*ABOUT THIS TASK*.
Where the string "agent" shows up in a line of the records, copy that line.

........

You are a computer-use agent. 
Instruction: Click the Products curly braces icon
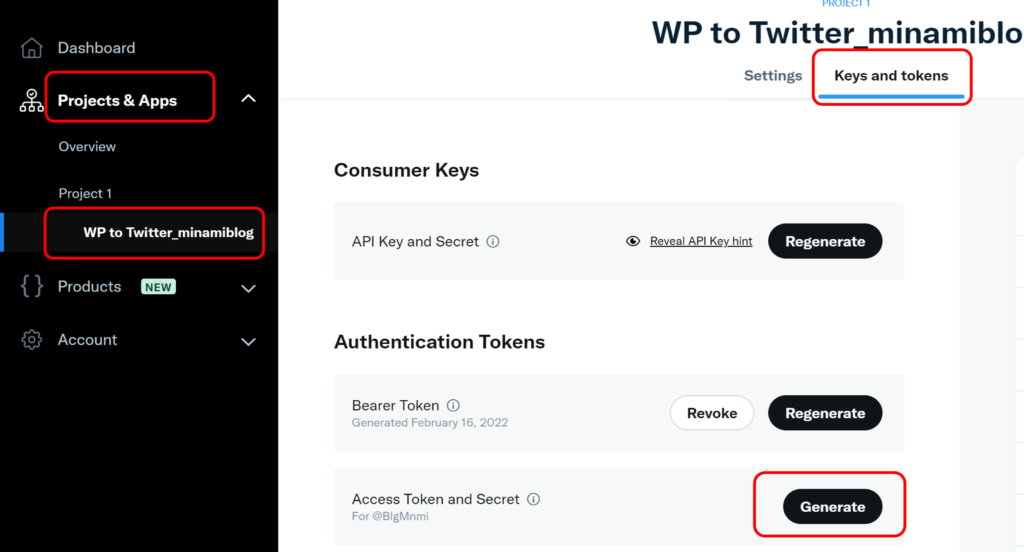coord(31,286)
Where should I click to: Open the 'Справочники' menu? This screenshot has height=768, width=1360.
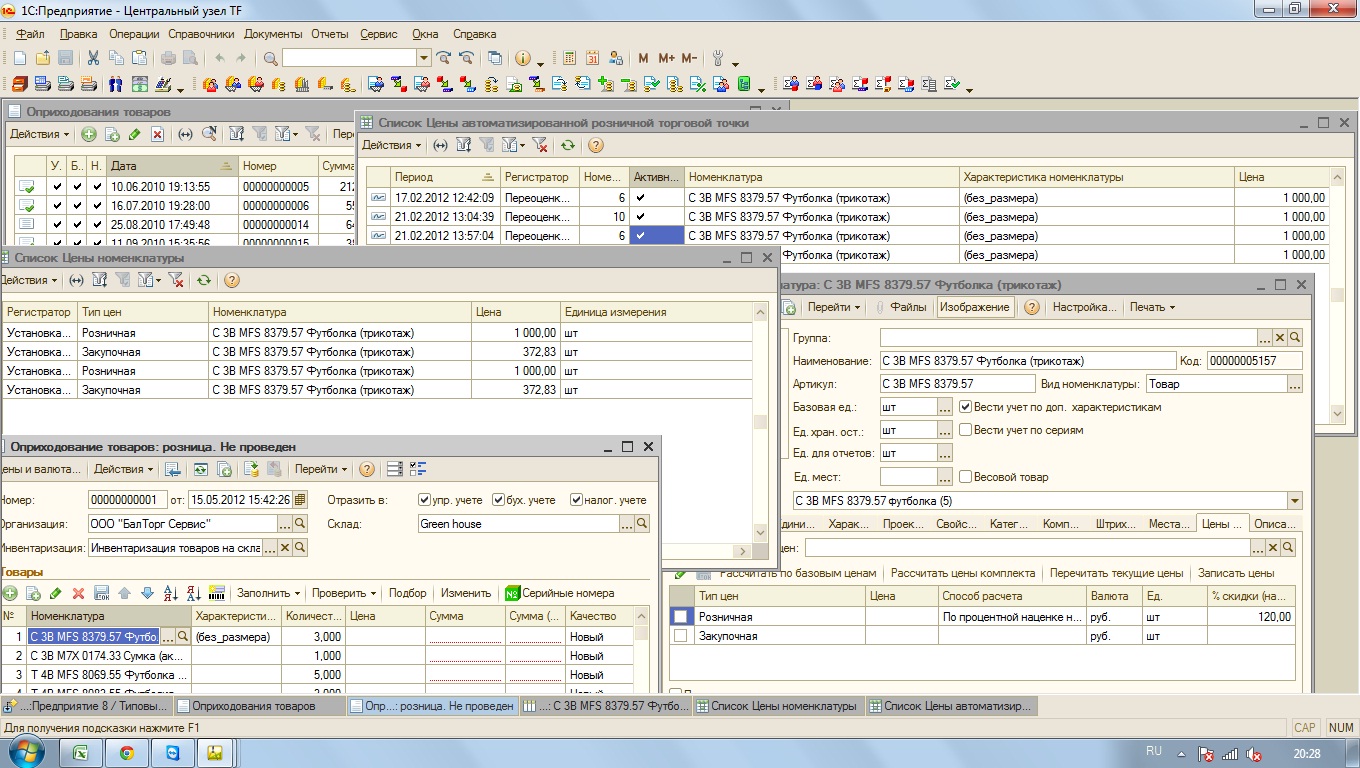click(x=201, y=34)
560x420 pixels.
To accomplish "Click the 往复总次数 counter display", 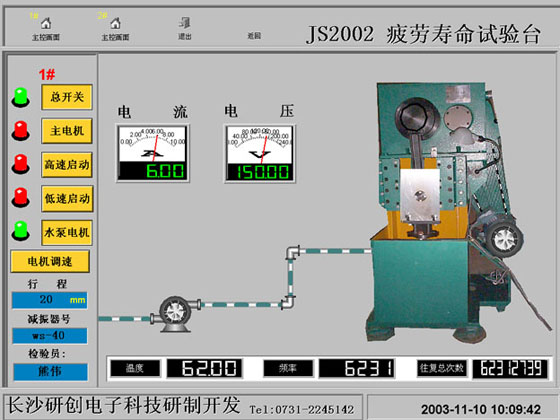I will [x=510, y=369].
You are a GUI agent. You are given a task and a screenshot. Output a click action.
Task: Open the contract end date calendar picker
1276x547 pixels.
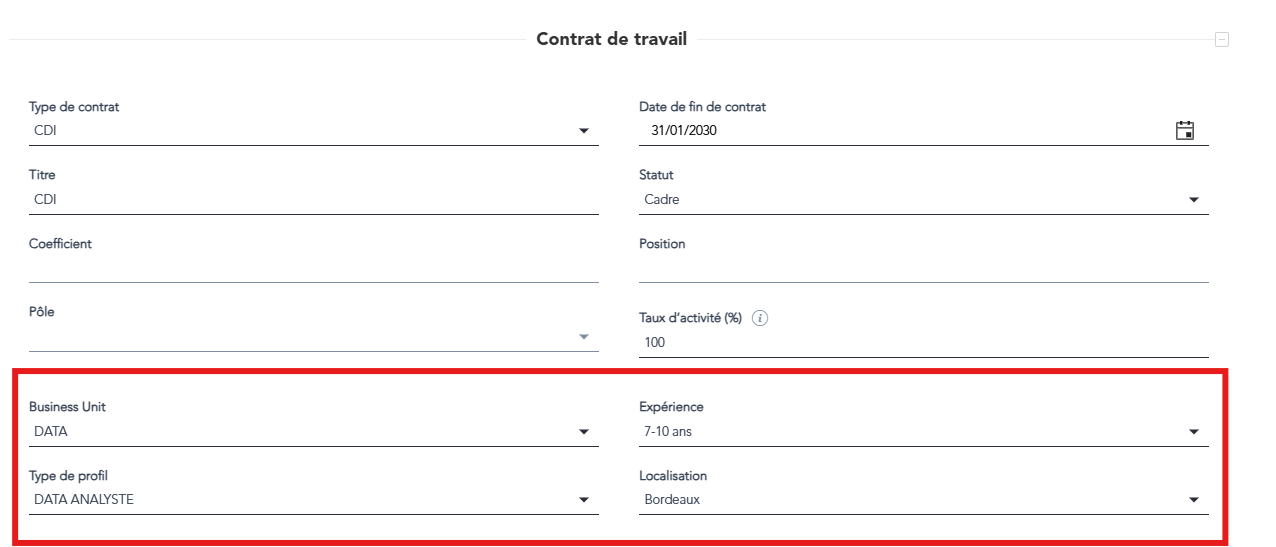(1185, 130)
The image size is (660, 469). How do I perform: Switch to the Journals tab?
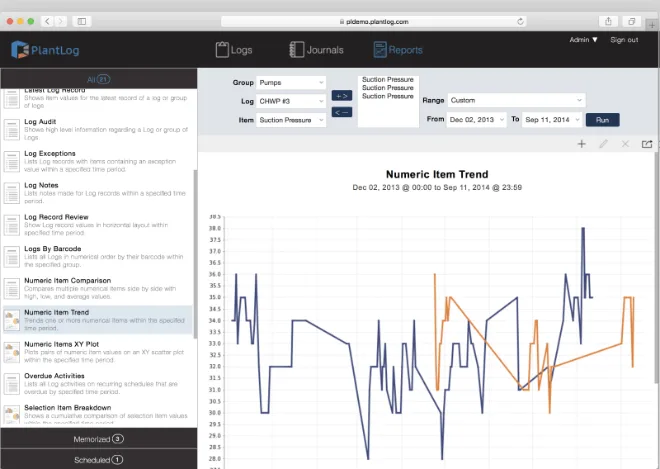(x=316, y=50)
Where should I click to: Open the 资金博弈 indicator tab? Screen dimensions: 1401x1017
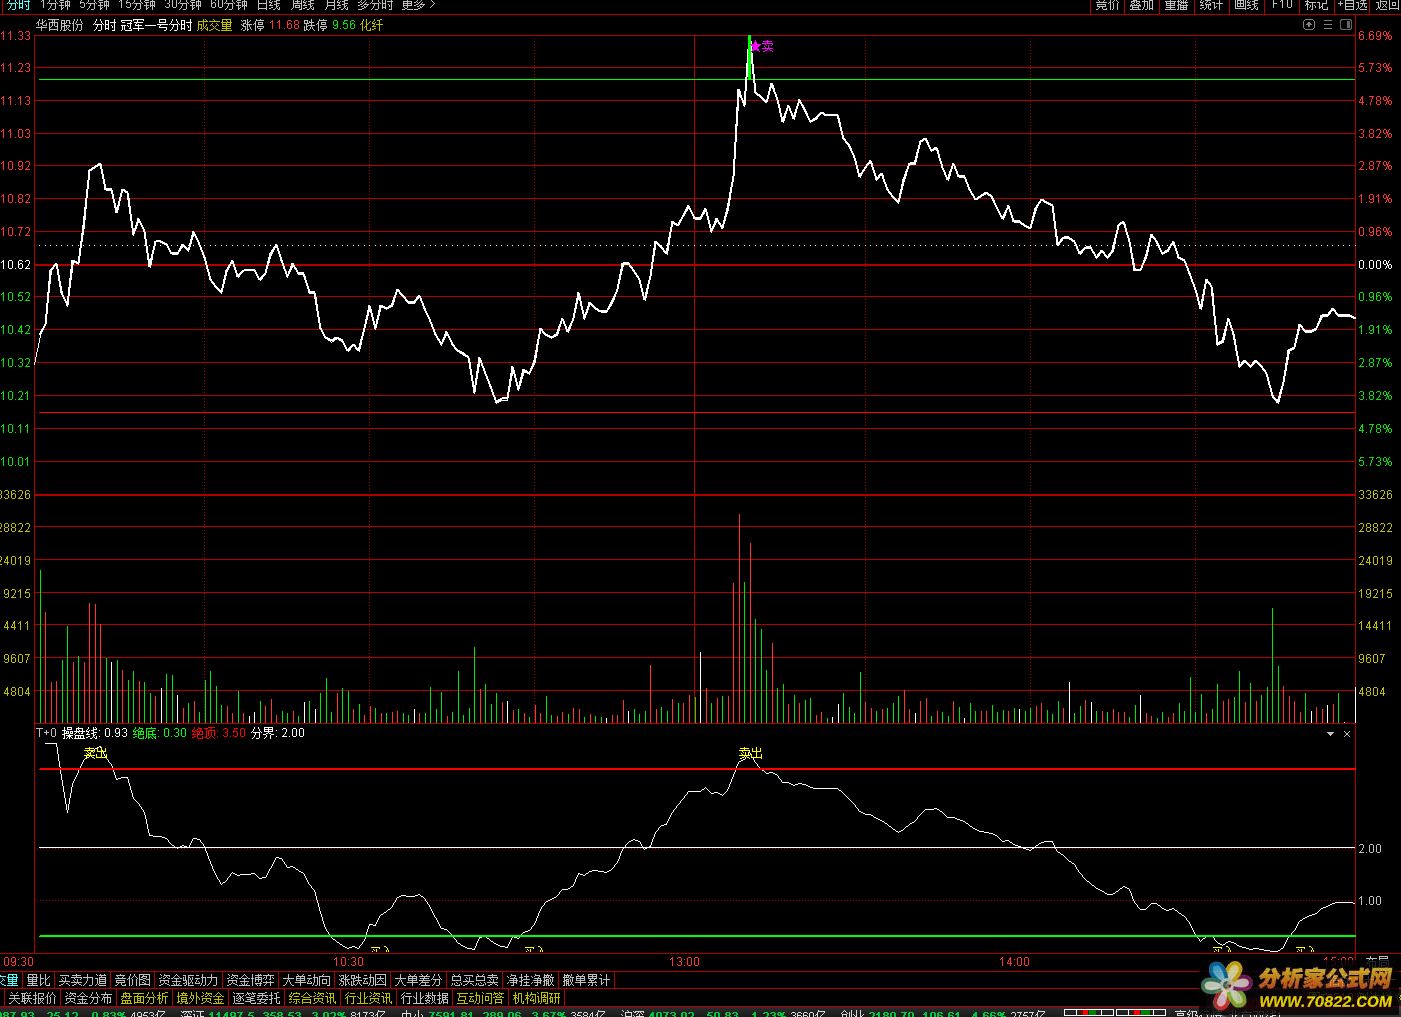click(250, 980)
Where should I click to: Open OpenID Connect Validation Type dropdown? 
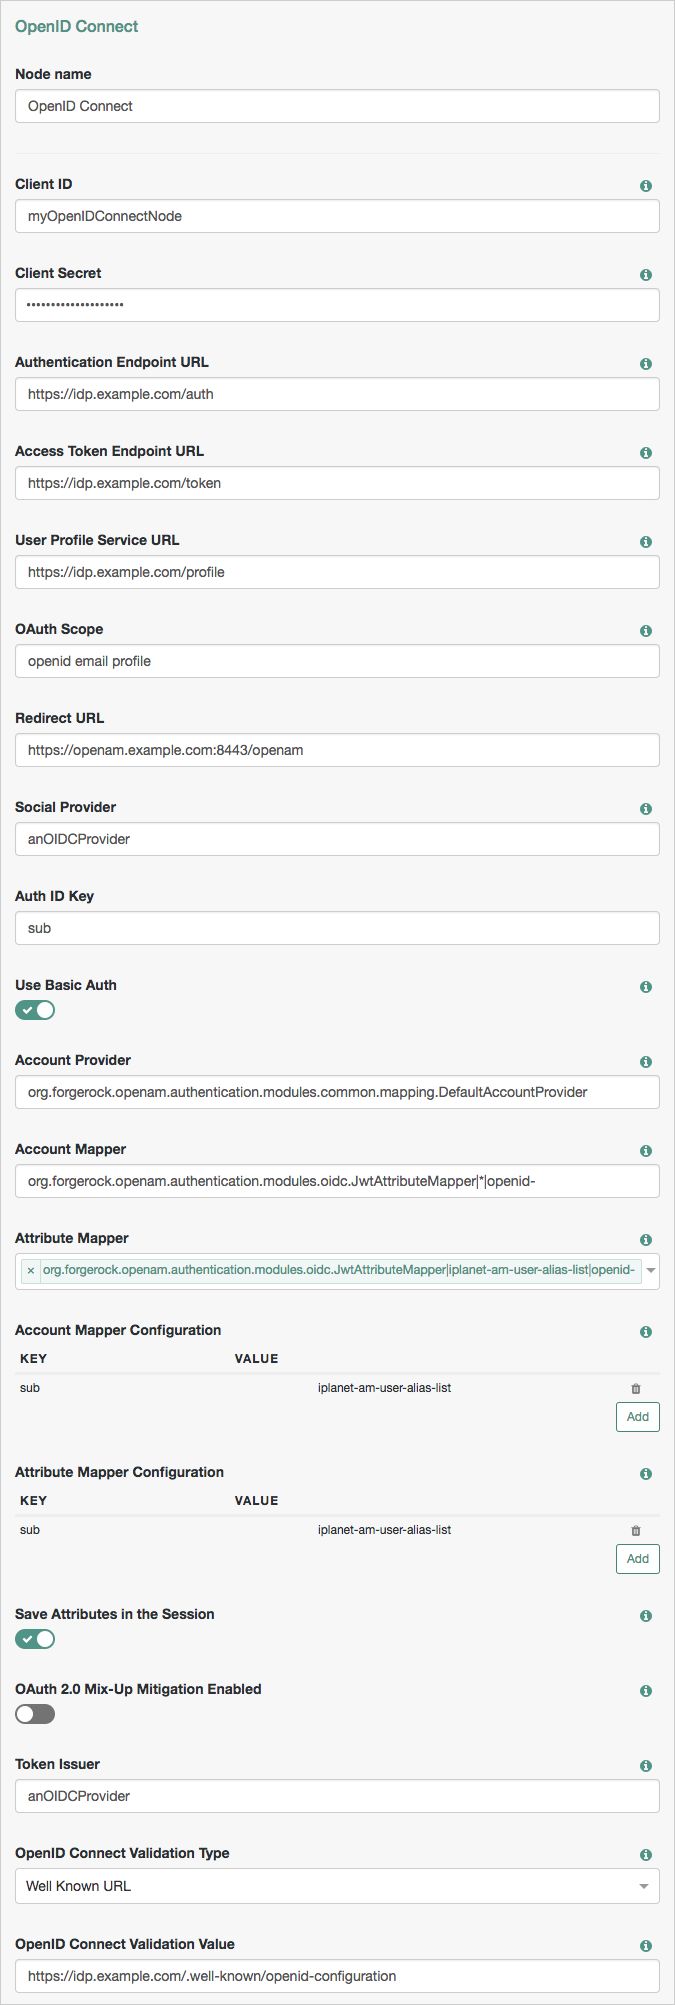coord(337,1886)
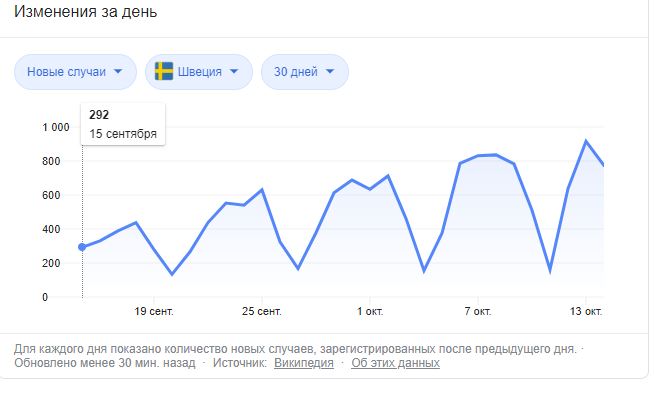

........

*TASK SOLUTION*.
You are a computer-use agent. 
You are a GUI agent. You are given a task and a screenshot. Output a click action.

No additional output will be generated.